___ INFORMATION

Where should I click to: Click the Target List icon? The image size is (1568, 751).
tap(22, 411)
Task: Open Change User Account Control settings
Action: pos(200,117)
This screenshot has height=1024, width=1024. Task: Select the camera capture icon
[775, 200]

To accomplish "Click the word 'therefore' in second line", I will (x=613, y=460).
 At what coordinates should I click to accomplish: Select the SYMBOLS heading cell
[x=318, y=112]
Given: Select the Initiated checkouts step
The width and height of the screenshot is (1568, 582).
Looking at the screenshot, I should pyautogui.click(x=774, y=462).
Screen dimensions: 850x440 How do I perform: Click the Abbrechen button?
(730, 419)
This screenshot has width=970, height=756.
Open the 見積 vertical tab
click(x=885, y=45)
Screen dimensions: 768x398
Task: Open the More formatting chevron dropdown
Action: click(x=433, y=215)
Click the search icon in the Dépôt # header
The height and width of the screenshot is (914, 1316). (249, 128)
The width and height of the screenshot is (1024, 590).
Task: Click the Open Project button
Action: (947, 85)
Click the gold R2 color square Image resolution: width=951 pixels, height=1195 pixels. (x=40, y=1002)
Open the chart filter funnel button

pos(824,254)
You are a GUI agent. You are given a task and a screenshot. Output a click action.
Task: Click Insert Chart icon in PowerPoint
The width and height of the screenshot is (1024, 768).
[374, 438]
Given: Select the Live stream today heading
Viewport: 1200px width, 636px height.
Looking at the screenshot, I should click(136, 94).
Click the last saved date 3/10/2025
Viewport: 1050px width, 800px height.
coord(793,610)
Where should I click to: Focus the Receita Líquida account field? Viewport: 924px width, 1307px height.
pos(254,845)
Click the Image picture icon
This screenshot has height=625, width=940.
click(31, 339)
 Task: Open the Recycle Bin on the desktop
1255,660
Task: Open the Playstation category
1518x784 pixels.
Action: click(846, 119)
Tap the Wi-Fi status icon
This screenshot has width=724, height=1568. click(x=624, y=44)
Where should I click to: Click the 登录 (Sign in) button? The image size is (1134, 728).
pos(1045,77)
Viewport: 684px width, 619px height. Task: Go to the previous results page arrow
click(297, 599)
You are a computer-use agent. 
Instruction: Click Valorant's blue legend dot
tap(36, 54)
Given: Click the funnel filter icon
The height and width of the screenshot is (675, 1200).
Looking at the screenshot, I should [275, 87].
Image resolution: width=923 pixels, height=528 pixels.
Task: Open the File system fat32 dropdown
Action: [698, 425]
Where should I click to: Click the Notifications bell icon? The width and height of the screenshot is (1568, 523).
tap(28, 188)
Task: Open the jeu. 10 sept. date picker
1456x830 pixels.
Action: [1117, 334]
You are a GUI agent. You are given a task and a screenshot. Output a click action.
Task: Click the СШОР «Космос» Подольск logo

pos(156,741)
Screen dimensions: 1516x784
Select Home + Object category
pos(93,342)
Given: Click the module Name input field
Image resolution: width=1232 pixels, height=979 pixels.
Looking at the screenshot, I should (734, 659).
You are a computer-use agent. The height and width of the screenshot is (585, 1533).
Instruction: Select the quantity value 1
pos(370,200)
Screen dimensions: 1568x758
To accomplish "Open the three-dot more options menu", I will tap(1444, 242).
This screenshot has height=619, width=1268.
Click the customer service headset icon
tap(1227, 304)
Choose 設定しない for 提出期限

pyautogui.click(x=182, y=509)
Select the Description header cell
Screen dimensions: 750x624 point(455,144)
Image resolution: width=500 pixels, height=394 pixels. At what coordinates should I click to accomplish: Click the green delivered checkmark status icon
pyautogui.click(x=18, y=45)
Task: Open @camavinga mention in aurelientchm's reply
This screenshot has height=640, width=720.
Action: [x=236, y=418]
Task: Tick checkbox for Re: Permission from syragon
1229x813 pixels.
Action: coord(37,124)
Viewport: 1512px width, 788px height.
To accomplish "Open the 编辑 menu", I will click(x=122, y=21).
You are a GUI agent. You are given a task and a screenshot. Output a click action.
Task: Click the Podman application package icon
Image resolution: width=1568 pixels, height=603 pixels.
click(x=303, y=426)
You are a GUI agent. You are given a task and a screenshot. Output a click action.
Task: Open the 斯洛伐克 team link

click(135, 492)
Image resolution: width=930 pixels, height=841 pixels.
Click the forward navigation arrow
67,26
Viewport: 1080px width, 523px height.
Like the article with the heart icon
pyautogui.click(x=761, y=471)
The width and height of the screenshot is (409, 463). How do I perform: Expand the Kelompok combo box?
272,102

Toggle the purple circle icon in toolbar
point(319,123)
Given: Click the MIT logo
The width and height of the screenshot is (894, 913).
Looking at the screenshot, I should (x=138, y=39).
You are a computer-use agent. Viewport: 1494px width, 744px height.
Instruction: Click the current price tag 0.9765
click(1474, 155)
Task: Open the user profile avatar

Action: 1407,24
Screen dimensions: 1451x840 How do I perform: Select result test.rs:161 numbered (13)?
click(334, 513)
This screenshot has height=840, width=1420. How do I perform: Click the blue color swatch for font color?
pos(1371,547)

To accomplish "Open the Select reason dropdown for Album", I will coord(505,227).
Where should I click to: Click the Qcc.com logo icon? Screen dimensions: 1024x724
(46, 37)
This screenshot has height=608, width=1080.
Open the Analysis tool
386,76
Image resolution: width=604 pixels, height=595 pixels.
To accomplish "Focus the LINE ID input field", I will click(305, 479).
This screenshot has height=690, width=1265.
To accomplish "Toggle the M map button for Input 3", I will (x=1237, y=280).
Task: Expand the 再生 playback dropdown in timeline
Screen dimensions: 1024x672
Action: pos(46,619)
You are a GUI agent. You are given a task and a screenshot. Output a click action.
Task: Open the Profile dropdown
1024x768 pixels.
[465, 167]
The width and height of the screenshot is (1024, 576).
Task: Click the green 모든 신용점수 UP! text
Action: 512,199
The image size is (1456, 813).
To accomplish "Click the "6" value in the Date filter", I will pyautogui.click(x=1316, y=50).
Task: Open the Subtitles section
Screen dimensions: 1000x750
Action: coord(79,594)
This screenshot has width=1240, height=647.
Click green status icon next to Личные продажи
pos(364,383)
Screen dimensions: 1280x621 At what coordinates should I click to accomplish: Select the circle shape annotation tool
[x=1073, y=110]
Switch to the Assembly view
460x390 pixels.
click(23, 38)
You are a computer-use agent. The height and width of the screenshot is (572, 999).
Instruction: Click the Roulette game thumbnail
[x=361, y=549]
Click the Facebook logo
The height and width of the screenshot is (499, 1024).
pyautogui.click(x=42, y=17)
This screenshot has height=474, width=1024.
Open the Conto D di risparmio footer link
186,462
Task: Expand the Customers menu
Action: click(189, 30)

______

#### EXERCISE REQUIREMENTS:
Return all lines in the entries above that carry the word "computer".

#### RESULT FOR THIS EXERCISE:
You are a computer-use agent. 
You are a computer-use agent. The height and width of the screenshot is (585, 1533).
You are a computer-use agent. Viewport: 1494px width, 744px height.
You are a computer-use agent. The height and width of the screenshot is (572, 999).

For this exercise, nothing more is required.